Shares in the Pittsburgh coatings giant hit a 52-week high of $121.46 Thursday before closing at $121.24, up nearly 2%.
PPG didn’t specifically cite the four-week strike by workers at General Motors as a factor in its financial results, but it said in its earnings release that “extended and unexpected customer shutdowns” contributed to a decline in automotive coatings sales volumes in the quarter.
Asked about the effect of the strike during a conference call with analysts Thursday, PPG Chairman and Chief Executive Michael McGarry said, “No one particular customer will have a significant impact on our business.”
When the GM strike began in September, PPG’s automotive coatings sales team “immediately took aggressive cost action to insure the impact was minor,” Mr. McGarry said.
Net income for the quarter totaled $366 million, or $1.54 per share, up 2% from a year ago and the highest for any third quarter in the company’s history.
Adjusted income totaled $396 million, or $1.67 per share, up 15% from a year ago and beating analysts’ estimates of $1.61 per share. Adjusted income did not include after-tax charges of $30 million for environmental and restructuring costs.
Savings from ongoing costcutting initiatives totaled $20 million for the quarter.
Sales of $3.8 billion missed analysts’ estimates of $3.9 million.
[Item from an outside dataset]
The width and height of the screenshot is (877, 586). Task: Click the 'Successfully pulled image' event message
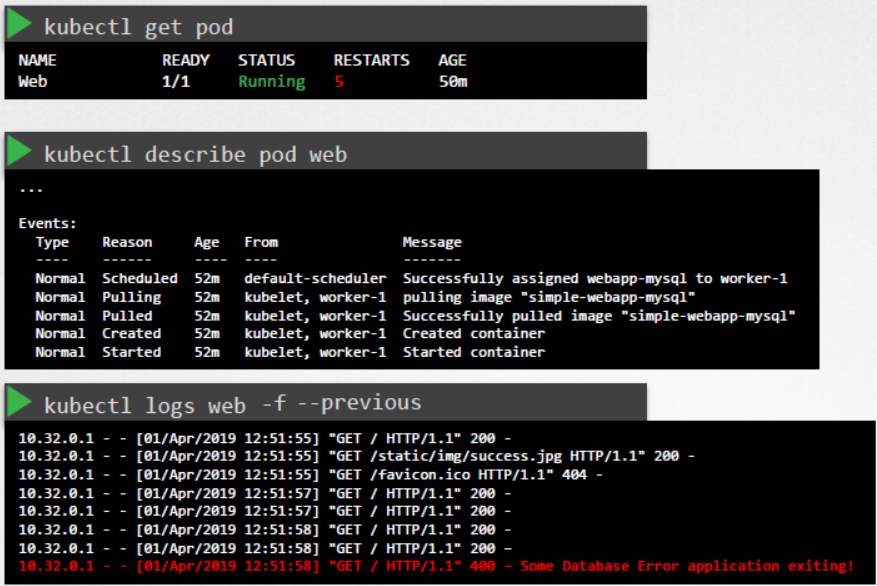click(x=598, y=315)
Negative foreign exchange rates impacted sales by about
$80 million, or 2%.
Sales in constant currencies — which don’t include exchange rate fluctuations — rose by about 2%, boosted by higher selling prices and acquisitions.
PPG in the past year bought four coatings companies with combined annual revenues of $400 million.
Mr. McGarry told analysts “the pipeline is active” for future acquisitions but he declined to comment on reports that the company may bid for Axalta Coating Systems, a Philadelphia company backed by Warren Buffet’s Berkshire Hathaway.
PPG’s most recent deal, closed in August, was for Dexmet, a Connecticut business that makes surface materials used in aerospace, automotive and industrial applications.
Sales of industrial coatings in the quarter fell by 1%, or about $15 million to $1.5 billion. Besides automotive, industrial coatings include packaging paints and coatings for appliances and machinery.
Sales of performance coatings — including house paints and coatings for aircraft and ships — increased by 1% to about $2.3 billion.
In the U.S. and Canada, sales of architectural, or house paints, rose modestly, led by sales at national chains like Home Depot and independent dealers while sales at PPG’s company-owned stores dropped slightly.
The coatings giant lost a key account last year when Lowe’s stopped carrying its house paints. Its brands including PPG Timeless and Olympic stains are generating “above average” growth at Home Depot, Mr. McGarry told analysts.
The company expects full-year adjusted earnings to range from $6.17 to $6.27 per share, on the lowto-mid end of its previous forecast of 2019 earnings growth of between 7% and 10%.